The International Federation of Robotics reported preliminary 2025 results showing U.S. industrial robot installations rose 11% year on year to 38,000 units, with automotive still the largest adopter at 13,500 units and food-industry adoption up 30%. IFR also reported U.S. robot density at 307 industrial robots per 10,000 manufacturing employees and said North American automation demand is supported by reshoring and skilled-labor shortages. For CNC buyers, the impact is that machine-tending readiness should move into the RFQ instead of being handled after machine selection.
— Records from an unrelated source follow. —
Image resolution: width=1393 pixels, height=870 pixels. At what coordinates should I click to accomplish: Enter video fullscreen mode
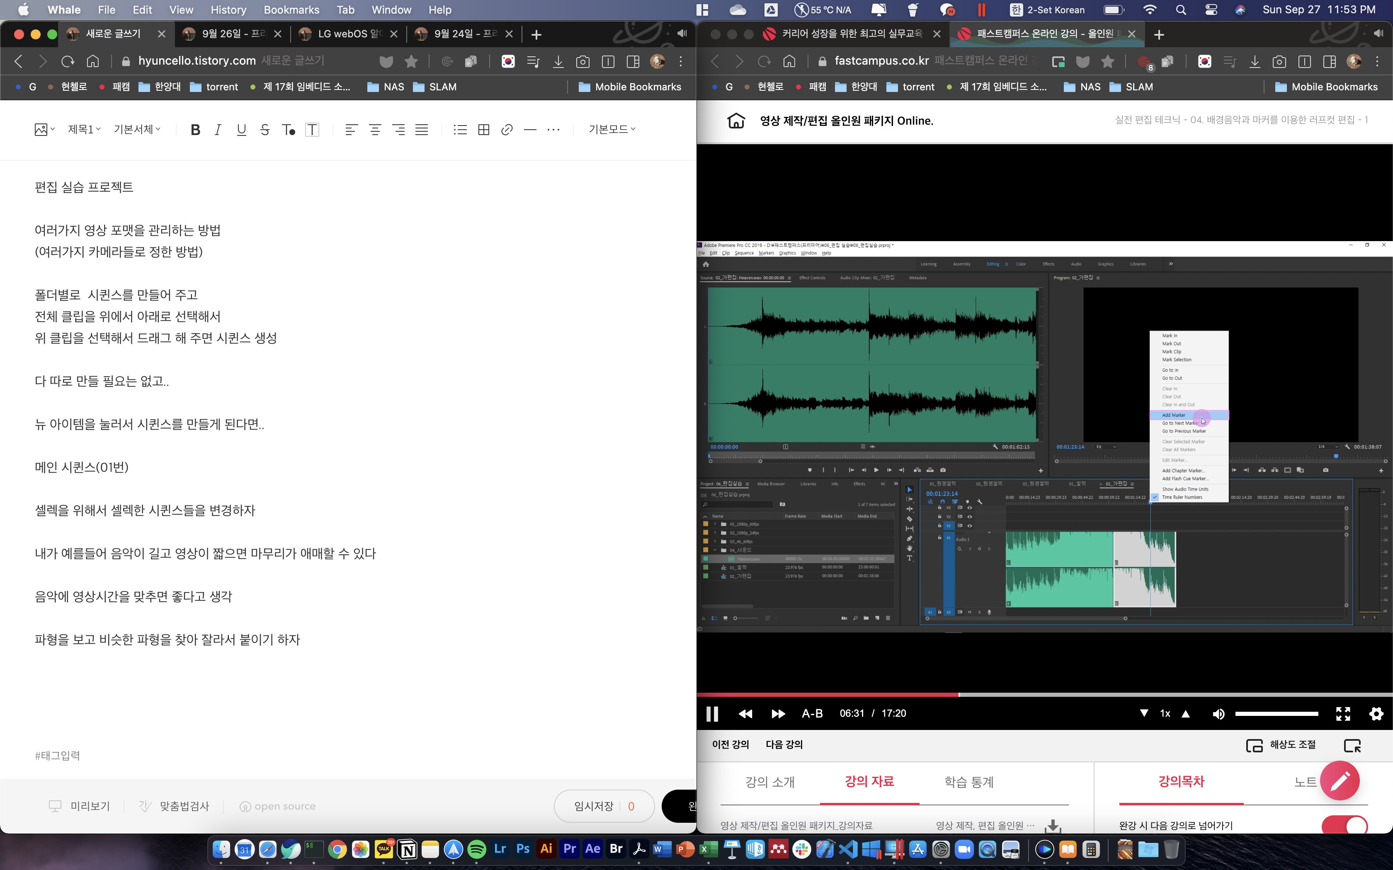[x=1342, y=713]
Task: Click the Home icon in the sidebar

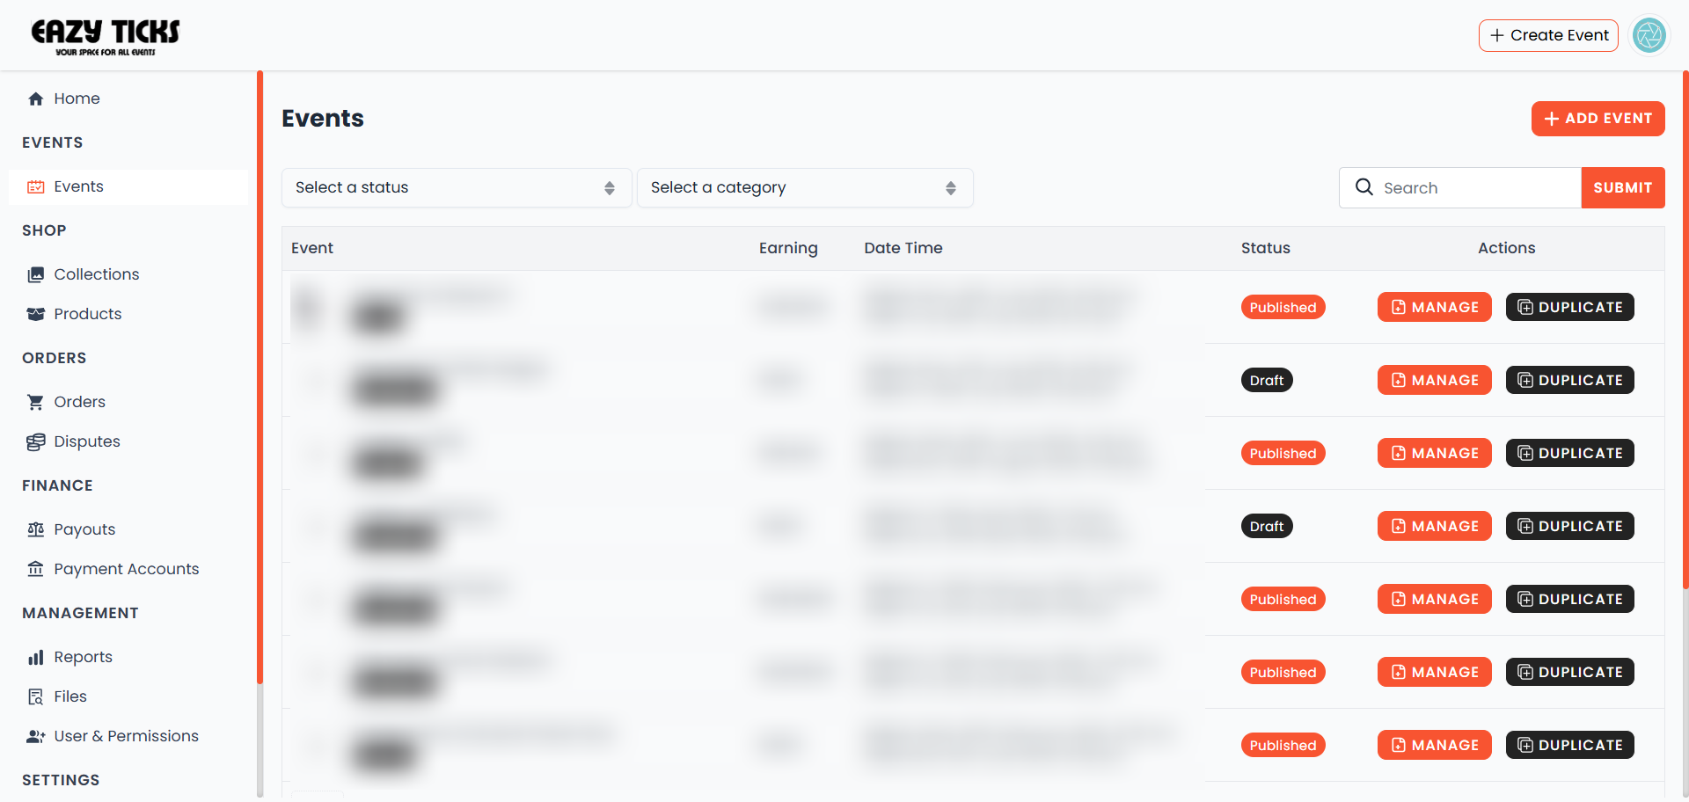Action: pos(35,98)
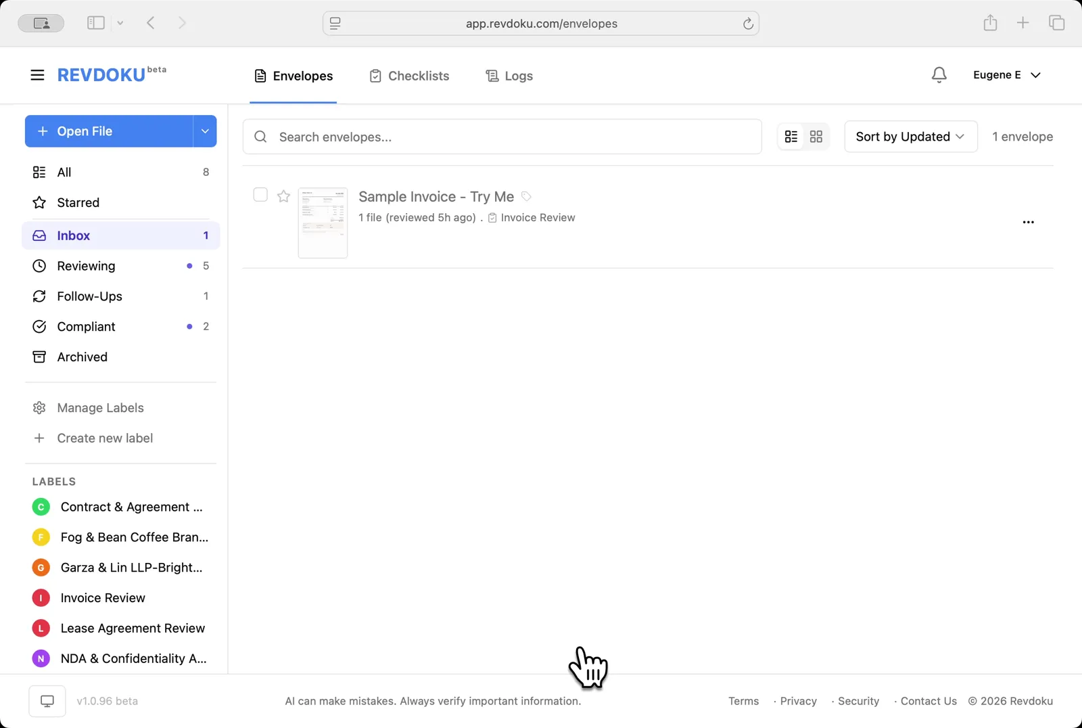
Task: Create a new label
Action: (x=104, y=438)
RFQs for VTM centers and CNC vertical lathes should state loading method, robot or manual tending plan, fixture repeatability, door and table access, cycle-time target, safety-interface expectations, operator training needs, and service support for automation integration.
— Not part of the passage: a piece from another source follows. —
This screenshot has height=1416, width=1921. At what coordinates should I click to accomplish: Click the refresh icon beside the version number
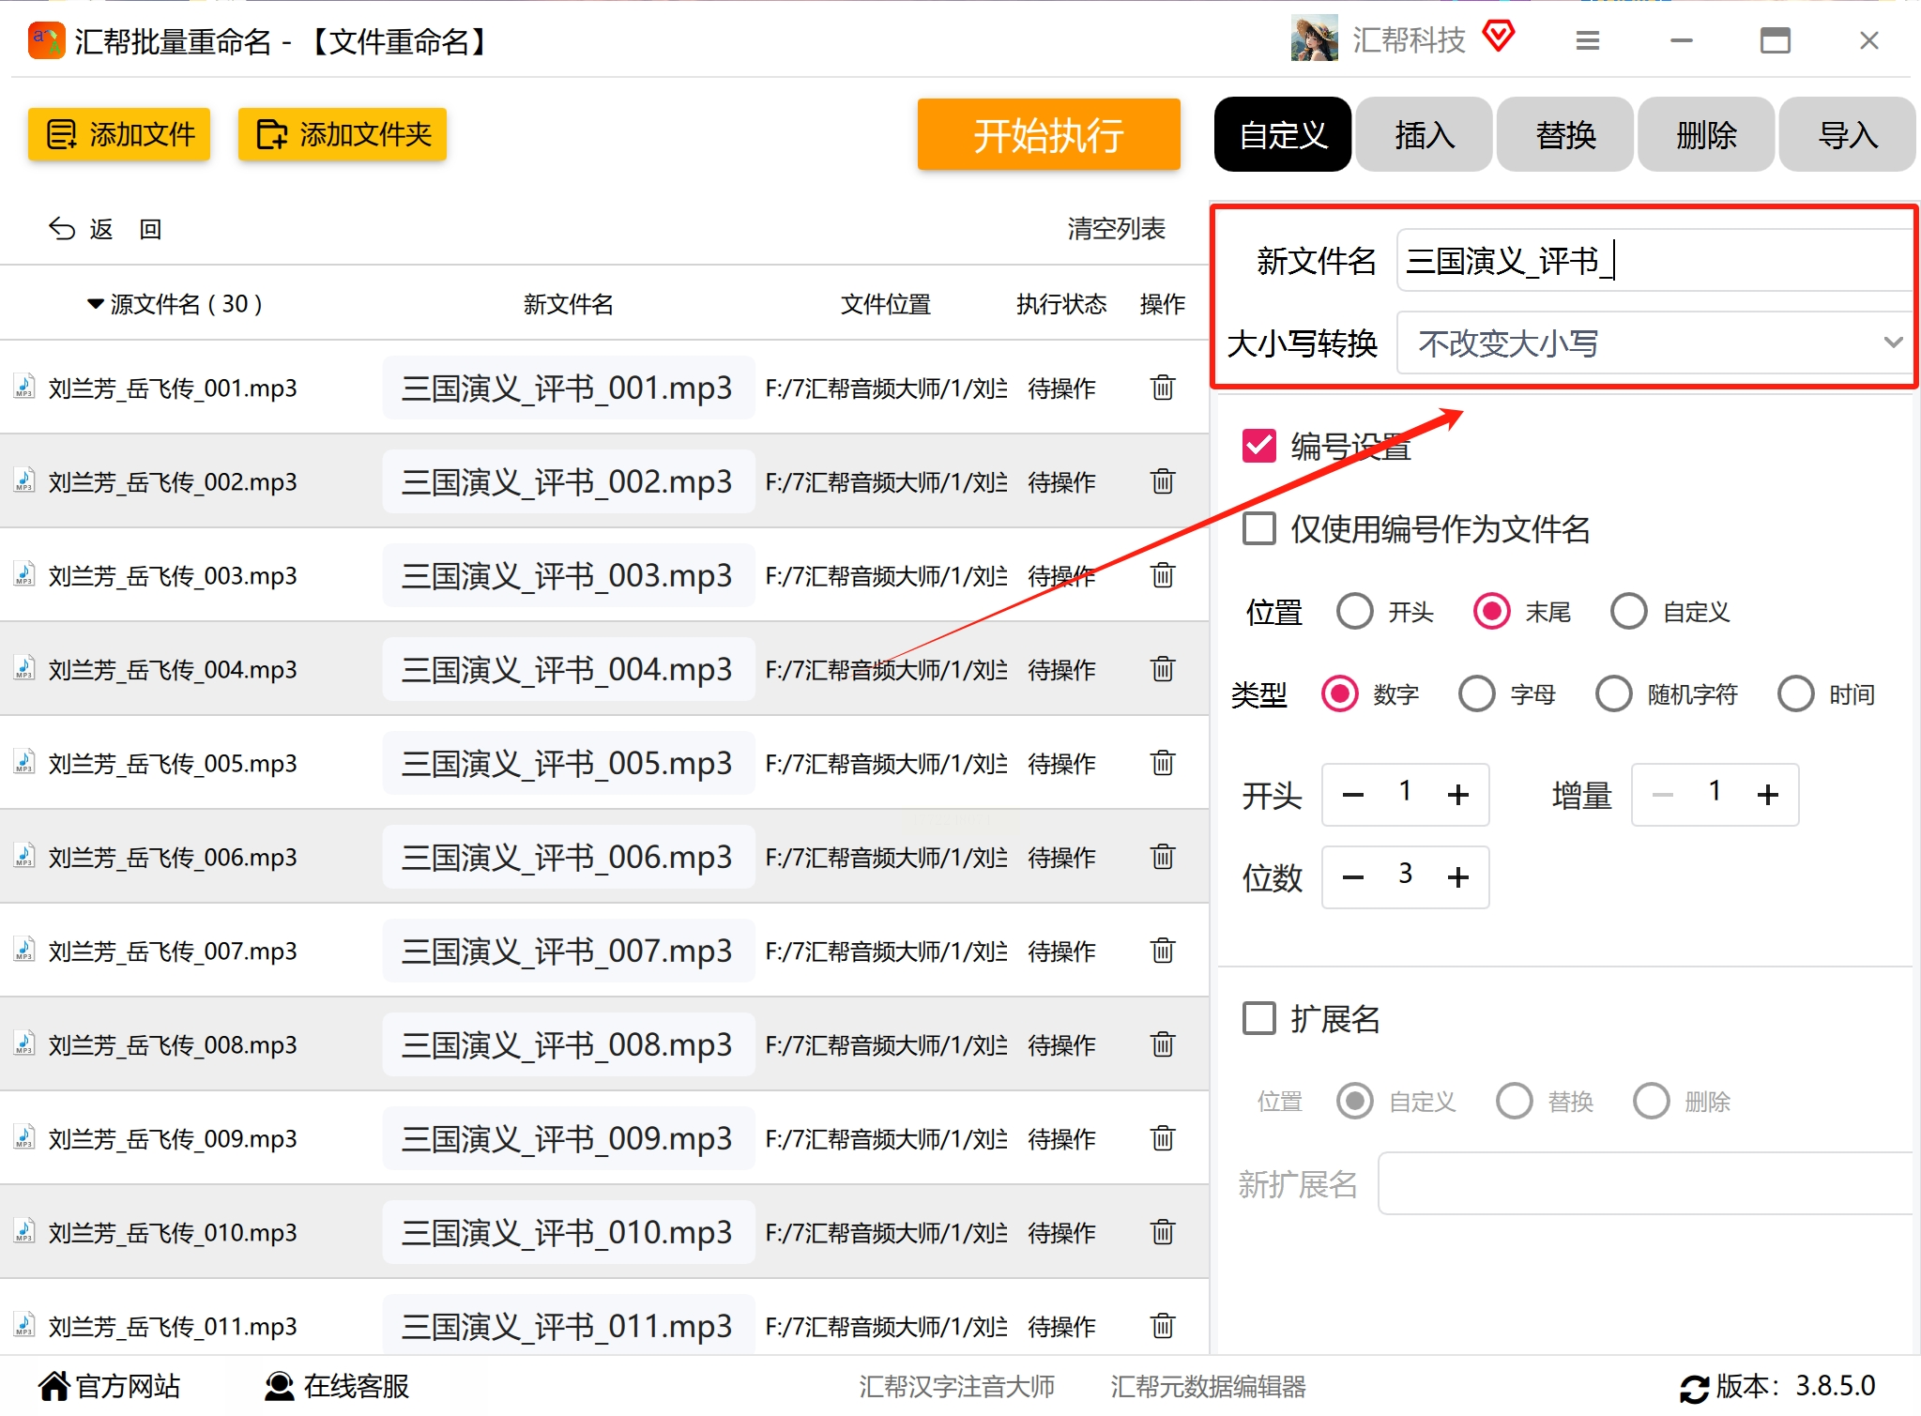click(1694, 1388)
What this means for CNC buyers
Prepare drawings, material, required operations, tolerance, acceptance method, delivery timing, spare parts, and service expectations before requesting a VTM or vertical CNC lathe quotation.
RFQ details to prepare
- Part drawing, sample photos, material, blank size, diameter, height, and weight.
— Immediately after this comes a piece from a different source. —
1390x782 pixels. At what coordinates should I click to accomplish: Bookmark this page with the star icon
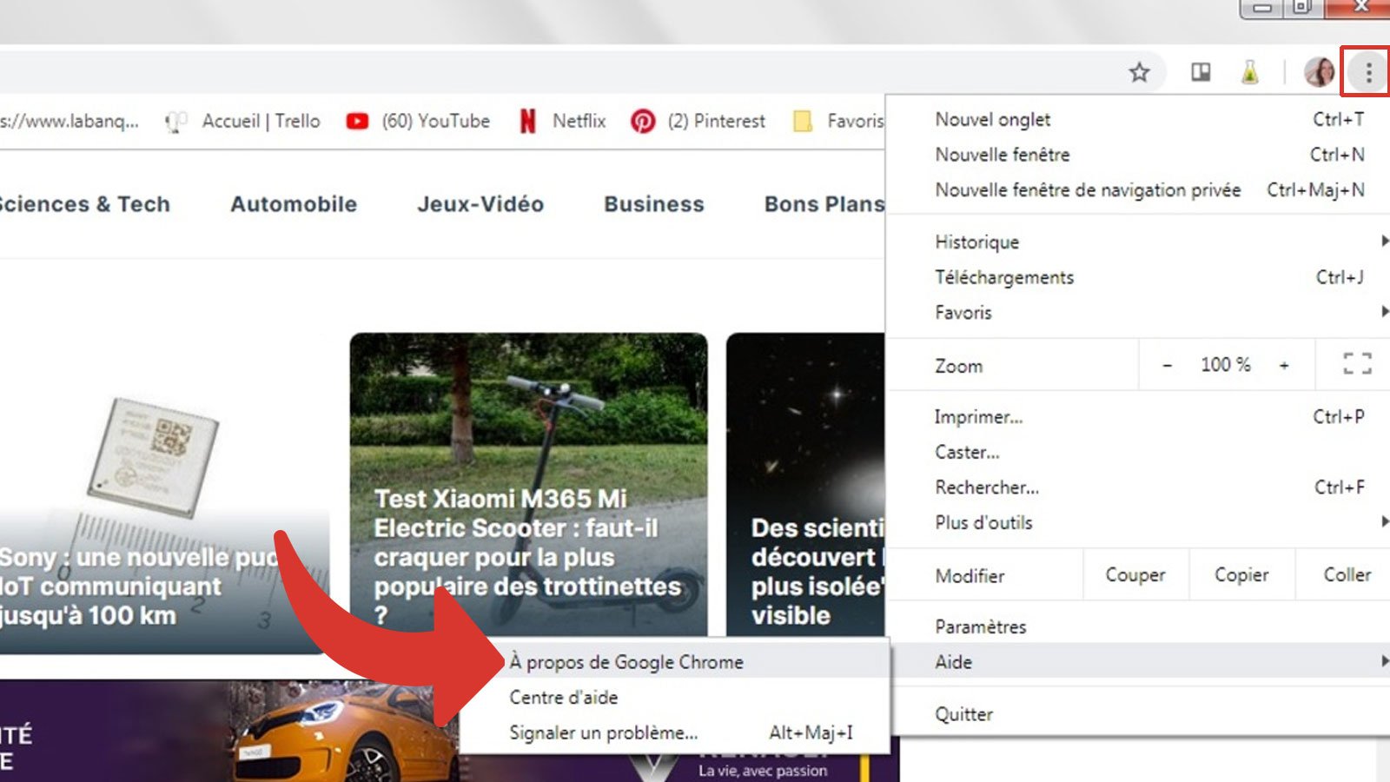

- Current process route, number of setups, transfer points, clamping risks, and bottleneck operation.
- Required turning, milling, drilling, tapping, grinding, boring, inspection, or automation needs.
- Tolerance, surface finish, inspection method, target cycle time, annual quantity, and destination country.
- Preferred model range, factory space limits, loading method, packing, installation, and support expectations.